■ **Your assignment**:
Copy exactly the lines of the data below that run from the line holding "This screenshot has width=1232, height=433." through the line holding "Task: Open the Regional News link", both ends included.

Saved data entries

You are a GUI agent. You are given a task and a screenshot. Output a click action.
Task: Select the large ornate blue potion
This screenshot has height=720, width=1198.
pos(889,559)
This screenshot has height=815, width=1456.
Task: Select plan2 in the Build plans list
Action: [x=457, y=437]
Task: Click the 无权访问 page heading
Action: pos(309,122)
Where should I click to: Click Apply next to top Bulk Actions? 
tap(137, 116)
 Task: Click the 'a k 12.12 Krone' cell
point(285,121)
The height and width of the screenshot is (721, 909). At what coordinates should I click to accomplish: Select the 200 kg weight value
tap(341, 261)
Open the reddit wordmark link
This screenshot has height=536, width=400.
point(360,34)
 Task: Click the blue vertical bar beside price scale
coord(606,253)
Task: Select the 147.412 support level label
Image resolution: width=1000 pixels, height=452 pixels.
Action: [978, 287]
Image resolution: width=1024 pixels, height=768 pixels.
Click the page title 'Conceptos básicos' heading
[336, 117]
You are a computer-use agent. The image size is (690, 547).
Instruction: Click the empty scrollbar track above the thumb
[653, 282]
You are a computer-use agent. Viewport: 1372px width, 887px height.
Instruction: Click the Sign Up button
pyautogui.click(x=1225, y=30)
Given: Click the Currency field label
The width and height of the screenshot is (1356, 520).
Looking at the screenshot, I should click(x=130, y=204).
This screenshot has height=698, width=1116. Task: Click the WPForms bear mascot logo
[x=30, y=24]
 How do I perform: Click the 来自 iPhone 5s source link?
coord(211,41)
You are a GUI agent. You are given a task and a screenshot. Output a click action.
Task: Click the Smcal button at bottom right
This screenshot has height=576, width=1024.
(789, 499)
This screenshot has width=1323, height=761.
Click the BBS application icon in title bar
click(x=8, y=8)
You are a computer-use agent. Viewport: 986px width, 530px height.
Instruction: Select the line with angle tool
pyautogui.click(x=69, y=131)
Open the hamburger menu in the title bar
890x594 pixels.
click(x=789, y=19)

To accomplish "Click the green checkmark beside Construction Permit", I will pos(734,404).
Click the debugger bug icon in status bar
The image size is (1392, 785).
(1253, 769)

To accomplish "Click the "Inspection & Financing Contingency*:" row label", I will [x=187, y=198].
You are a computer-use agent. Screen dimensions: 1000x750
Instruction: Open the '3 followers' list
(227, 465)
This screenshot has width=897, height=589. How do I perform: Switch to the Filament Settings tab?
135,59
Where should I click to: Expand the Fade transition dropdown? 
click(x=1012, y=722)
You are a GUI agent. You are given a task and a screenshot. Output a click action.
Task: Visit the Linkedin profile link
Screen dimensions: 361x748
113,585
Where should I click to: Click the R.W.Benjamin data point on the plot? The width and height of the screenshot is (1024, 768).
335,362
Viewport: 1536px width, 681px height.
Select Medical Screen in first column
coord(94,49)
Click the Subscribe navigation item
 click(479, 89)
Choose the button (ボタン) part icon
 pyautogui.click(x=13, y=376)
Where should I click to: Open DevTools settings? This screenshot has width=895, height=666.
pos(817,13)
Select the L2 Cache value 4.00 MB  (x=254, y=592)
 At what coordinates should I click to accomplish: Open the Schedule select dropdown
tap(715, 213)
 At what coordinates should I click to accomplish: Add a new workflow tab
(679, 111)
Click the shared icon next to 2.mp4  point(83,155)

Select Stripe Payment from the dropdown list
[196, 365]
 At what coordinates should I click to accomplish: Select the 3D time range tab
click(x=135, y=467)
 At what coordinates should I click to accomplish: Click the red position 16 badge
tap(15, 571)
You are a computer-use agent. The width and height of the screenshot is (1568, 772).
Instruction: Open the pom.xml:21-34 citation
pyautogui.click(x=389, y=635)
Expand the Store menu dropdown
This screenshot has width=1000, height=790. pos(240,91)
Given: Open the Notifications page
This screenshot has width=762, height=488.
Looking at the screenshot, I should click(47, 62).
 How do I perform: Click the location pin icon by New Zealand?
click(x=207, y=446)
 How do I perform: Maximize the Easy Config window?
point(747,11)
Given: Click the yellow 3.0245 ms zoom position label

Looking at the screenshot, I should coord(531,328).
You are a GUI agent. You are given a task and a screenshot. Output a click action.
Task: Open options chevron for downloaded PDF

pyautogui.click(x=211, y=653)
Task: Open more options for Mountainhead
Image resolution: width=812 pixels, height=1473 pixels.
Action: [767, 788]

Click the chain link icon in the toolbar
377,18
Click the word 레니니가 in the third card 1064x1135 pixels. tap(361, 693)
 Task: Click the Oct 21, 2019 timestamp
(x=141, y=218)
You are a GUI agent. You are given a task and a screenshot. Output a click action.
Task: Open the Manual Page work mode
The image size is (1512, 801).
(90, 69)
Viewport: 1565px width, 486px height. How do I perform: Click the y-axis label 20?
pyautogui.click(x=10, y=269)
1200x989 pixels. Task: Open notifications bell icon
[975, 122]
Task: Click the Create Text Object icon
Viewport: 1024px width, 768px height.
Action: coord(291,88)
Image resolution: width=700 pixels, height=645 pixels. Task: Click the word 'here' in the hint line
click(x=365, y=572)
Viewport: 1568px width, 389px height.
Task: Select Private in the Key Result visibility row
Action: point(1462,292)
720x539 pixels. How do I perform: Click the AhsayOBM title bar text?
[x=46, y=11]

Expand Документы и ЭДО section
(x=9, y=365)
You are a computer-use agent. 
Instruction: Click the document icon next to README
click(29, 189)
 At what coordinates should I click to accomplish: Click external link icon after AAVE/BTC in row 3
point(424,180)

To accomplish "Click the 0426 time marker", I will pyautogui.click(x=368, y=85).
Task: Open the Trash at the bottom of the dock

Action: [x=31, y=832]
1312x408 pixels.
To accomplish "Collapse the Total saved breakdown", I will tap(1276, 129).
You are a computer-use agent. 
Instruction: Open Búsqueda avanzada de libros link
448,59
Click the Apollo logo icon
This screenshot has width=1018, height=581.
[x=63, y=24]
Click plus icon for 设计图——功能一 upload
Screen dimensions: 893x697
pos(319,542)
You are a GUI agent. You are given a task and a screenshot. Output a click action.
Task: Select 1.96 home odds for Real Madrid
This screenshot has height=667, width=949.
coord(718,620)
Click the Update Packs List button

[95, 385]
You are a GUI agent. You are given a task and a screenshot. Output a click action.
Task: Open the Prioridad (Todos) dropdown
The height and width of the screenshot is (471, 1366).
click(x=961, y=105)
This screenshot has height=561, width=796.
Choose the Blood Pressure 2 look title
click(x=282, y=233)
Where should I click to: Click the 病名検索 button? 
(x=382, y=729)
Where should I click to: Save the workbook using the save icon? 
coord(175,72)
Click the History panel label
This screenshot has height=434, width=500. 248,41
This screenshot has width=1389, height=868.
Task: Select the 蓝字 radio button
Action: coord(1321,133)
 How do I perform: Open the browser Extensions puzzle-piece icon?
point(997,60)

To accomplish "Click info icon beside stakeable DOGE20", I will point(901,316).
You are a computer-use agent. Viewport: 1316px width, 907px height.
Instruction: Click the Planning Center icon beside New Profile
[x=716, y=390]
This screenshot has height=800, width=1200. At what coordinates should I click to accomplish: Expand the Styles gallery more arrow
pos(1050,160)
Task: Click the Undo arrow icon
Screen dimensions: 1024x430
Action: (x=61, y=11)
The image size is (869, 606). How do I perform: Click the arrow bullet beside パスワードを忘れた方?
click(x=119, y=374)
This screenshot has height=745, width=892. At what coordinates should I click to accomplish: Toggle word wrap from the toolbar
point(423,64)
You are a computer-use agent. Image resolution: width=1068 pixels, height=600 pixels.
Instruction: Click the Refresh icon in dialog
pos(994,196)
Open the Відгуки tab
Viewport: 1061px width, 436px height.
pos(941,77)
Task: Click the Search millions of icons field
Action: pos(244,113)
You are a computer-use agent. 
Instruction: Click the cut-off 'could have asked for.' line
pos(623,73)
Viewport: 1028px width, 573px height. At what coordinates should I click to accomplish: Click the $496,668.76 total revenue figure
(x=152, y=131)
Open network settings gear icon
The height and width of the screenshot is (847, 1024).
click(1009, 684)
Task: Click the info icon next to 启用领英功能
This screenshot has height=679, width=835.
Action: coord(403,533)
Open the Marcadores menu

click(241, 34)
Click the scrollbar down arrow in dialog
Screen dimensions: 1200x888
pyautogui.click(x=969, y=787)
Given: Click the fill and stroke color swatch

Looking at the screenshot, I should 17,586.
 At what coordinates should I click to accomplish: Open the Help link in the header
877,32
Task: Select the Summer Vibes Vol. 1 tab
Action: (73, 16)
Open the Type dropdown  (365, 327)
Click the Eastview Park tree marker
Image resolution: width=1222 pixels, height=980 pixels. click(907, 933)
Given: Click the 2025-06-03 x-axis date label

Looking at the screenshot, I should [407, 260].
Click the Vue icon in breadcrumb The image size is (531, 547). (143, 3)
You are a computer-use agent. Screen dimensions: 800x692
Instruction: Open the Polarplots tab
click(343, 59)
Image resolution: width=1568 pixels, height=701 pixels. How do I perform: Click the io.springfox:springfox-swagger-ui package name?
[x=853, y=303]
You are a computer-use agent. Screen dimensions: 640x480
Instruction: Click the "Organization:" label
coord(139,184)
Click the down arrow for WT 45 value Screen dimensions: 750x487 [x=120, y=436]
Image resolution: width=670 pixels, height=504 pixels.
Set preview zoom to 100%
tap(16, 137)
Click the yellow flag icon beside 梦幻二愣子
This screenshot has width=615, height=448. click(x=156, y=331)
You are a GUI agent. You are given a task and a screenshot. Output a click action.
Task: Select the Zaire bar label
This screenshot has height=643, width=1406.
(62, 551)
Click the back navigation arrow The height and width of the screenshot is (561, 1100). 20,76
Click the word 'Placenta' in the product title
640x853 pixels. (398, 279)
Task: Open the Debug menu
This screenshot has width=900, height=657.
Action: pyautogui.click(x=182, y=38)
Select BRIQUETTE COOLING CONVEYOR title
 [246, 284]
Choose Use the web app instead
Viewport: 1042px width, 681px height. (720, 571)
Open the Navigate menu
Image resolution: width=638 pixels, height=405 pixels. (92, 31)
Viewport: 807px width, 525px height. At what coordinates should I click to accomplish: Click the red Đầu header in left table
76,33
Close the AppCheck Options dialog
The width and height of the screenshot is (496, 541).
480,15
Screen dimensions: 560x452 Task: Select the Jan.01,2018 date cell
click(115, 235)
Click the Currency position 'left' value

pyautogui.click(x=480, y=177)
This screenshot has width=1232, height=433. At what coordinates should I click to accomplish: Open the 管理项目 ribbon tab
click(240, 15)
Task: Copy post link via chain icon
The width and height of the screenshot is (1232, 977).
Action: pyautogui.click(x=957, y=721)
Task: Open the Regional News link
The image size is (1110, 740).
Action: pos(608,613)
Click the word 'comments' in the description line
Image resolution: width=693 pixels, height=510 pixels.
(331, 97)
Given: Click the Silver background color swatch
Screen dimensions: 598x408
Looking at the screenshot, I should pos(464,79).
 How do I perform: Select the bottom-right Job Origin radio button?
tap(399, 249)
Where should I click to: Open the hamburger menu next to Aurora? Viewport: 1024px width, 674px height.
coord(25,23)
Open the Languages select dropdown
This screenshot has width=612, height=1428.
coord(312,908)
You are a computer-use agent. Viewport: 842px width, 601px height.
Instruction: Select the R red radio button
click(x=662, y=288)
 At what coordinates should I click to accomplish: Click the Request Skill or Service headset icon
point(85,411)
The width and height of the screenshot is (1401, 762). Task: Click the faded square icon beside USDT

■ **Written answer**:
This screenshot has width=1232, height=433. At what coordinates should I click to accomplish: Open the 管理项目 ribbon tab
click(240, 15)
Task: Copy post link via chain icon
The width and height of the screenshot is (1232, 977).
Action: pyautogui.click(x=957, y=721)
Task: Open the Regional News link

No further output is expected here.